El complicado mundo del pis fiestero

pis fiesteroSalir de noche y tomar un par de copas puede convertirse en toda una odisea cuando la vejiga empieza a hacer de las suyas.

Bebas lo que bebas, el proceso es el mismo. Agua, cocteles, bebidas energéticas… Inclinas la copa sobre la boca, el fresco líquido roza tus labios camino a la garganta mientras la lengua disfruta de esa explosión de sabor. Entre 15 y 20 minutos después del primer trago empiezas a notar las consecuencias de esa deliciosa copa. Y no hablamos de los efectos naturales de la bebida como energía o una sensación que vaya desde un puntillo gracioso a una señora menopea. Hablamos de nuestra vejiga. Inevitablemente antes o después ese líquido acaba por fastidiar. Una opresión densa y pesada empieza a hacerse notar bajo el ombligo. En ese momento sabes que toca hacer un paseito. Ya seas hombre o mujer el proceso es el mismo, o al menos parecido. A voz en grito, por el elevado volumen de la música, haces saber a tus acompañantes que vas al baño. En este momento hay un par de opciones posibles. Uno, que alguien más esté notando esa sensación y decida acompañarte. Dos, que alguno de los demás quiera darse un paseito y ver el panorama y te acompañe. Tres, que vayas solo.

Paseas hasta el baño, normalmente lejos del lugar en el que la cuadrilla ha decidido situarse. Al llegar te encuentras con una interminable cola. “Joder, si lo sé vengo antes, ¡me meo!”, dice una vocecita en tu cabeza. No sabes por qué, pero siempre es lo mismo y siempre llegas tarde, y siempre hay cola… pero no aprendes. Así que esperas.

Por fin se libera uno de los urinarios. Al entrar una sensación de asco recorre tu cuerpo, parece que alguien se ha empeñado en pintar de un amarillo pis todo el habitáculo. No hay esquina limpia. Bien, pasemos a cerrar la puerta. Si eres una sola persona no hay tanta dificultad. Pero de todos modos te tienes que retorcer, hacer de auténtico contorsionista para evitar que en el transcurso de entrar y cerrar la puerta, ninguna parte de tu vestuario roce los depósitos del anterior usuario.

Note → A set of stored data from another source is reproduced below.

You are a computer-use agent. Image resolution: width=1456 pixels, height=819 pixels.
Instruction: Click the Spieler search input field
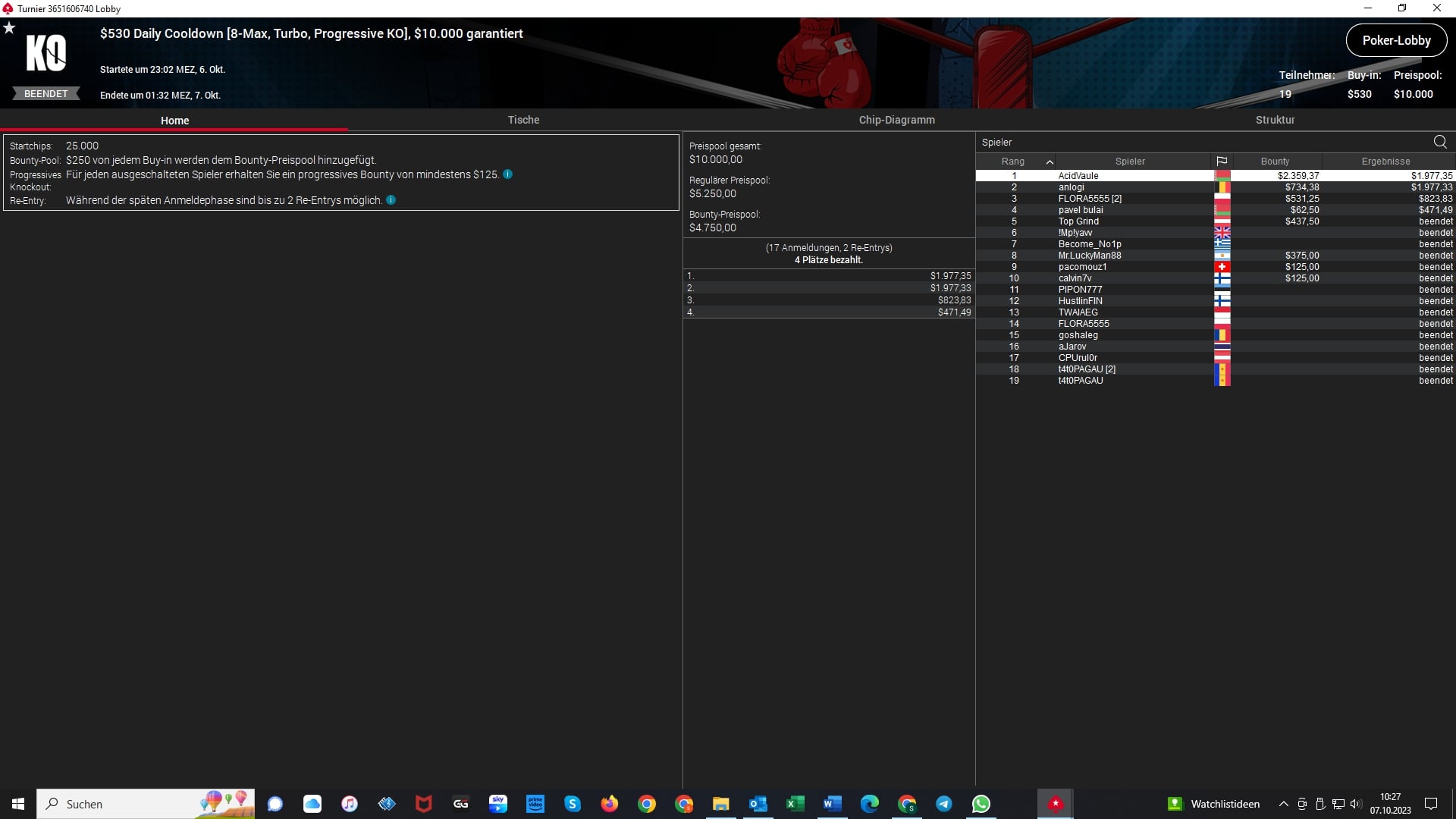(1198, 142)
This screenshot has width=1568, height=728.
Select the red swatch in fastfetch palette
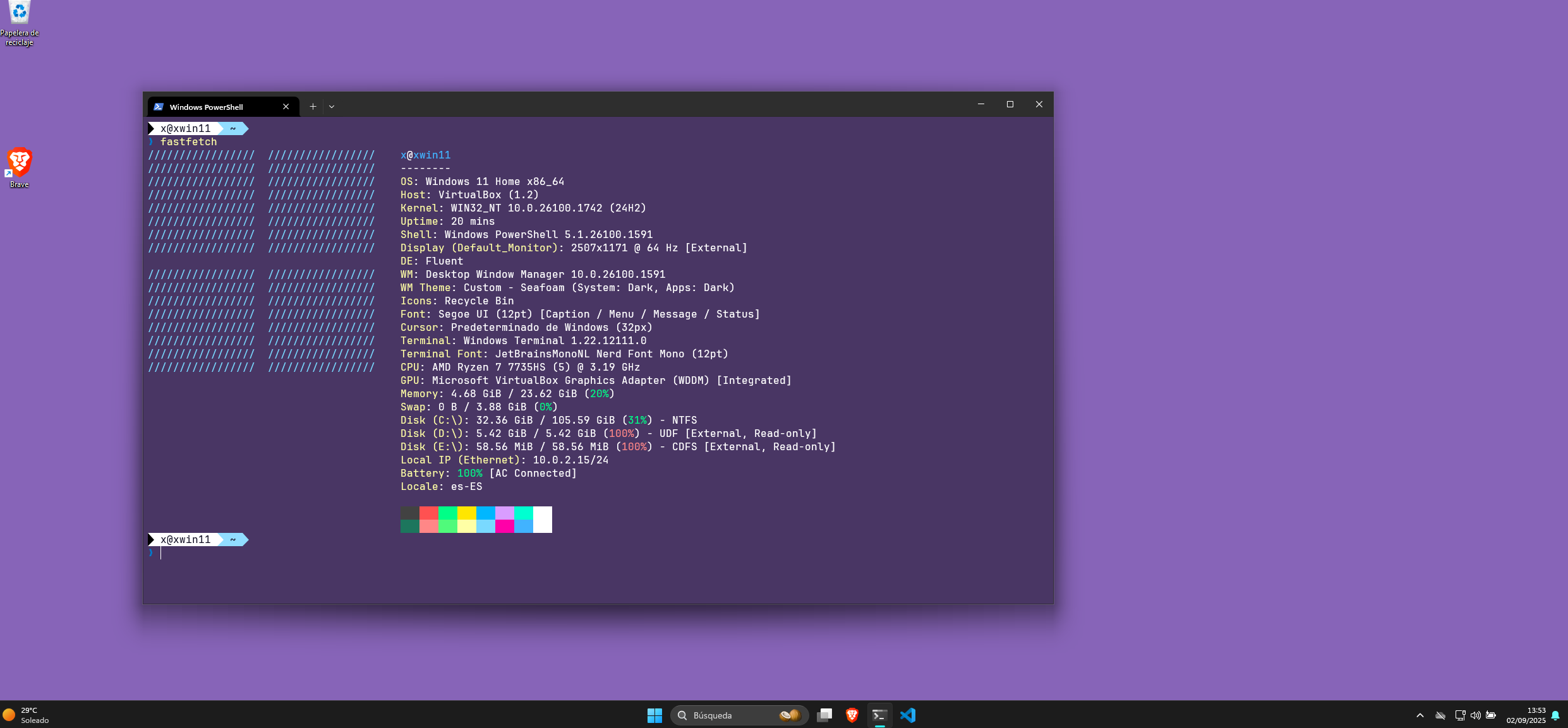pyautogui.click(x=428, y=513)
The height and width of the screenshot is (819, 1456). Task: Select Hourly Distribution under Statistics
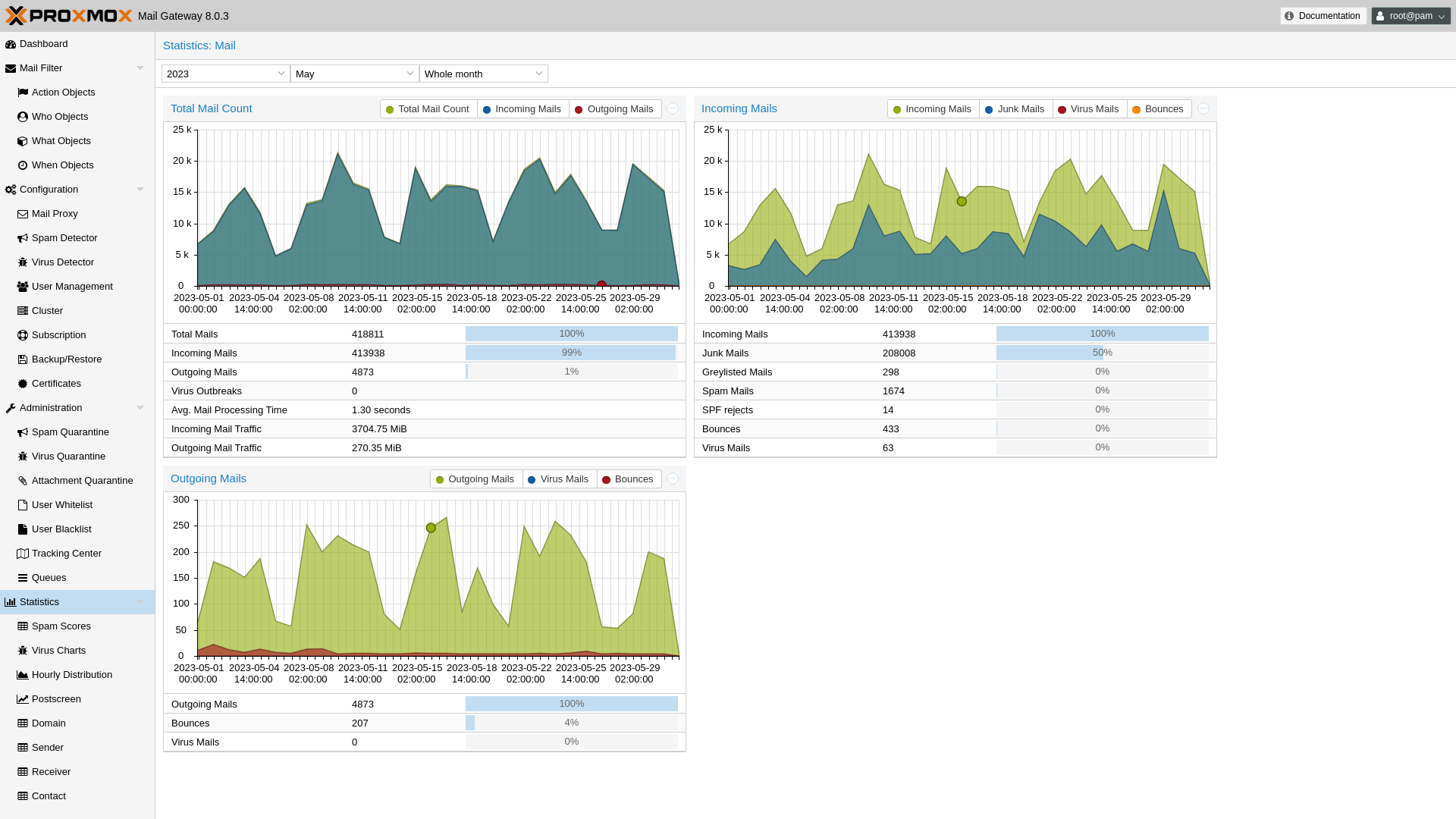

La puerta está cerrada. Miras a la derecha, a la izquierda, “¡Mierda, no hay papel!”. Ahora entiendes todo. No es que no apunten al mear, es que se sacuden con tal fuerza para secarse que pintan todo con su pis. Y esto si has tenido la suerte de entrar en el váter correcto. Porque todo esto cambia mucho si alguien ha tenido una necesidad de mayor envergadura. En este segundo caso, sin papel a la vista, el panorama suele ser algo más artístico. Un cuadro estilo Picaso decorará las paredes. Una “pintura” marrón, aplicada a mano, con un intenso olor pestilente hará las veces de decoración antivisitas.

Comienzan los equilibrismos. Tras observar el dantesco panorama y elegir el váter menos asqueroso te pones al lío. Analicemos la situación: paredes intocables, urinario lleno de gotitas de pises ageno, sin papel, y con suerte, algo de luz. Bien, llegó el momento. Bajas tu pantalón y recuerdas que lo fácil que hubiese sido todo de llevar falda. Acercas el culo a la taza, y dependiendo de la fuerza de tus piernas, y de tu altura, eres capaz de aguantar en cuclillas o no. Si eres bajita la has liado. Toca ponerse de puntillas, mientras aguantas el equilibrio, apuntas hacia el agujero del váter y evitas que nada roce el lugar. Una odisea casi imposible que se ve agravada en caso de haber bebido de más, ya que le sumas el desequilibrio al tema. Como pierdas el equilibrio y tengas que apoyar la mano en algún lugar… ¡ERROR! Te ves impregnado de bacterias agenas.

La pregunta es, ¿tan difícil es mantener los váteres limpios? Al menos podrían tener un abastecimiento constante de papel para evitar malas y antihigiénicas costumbres de sacudidas o limpiezas anales. El caso es que prácticamente todo cliente de local nocturno acaba haciendo uso de este servicio de limpieza interna corporal por lo que se le debería prestar tanta atención como a la limpieza de los vasos.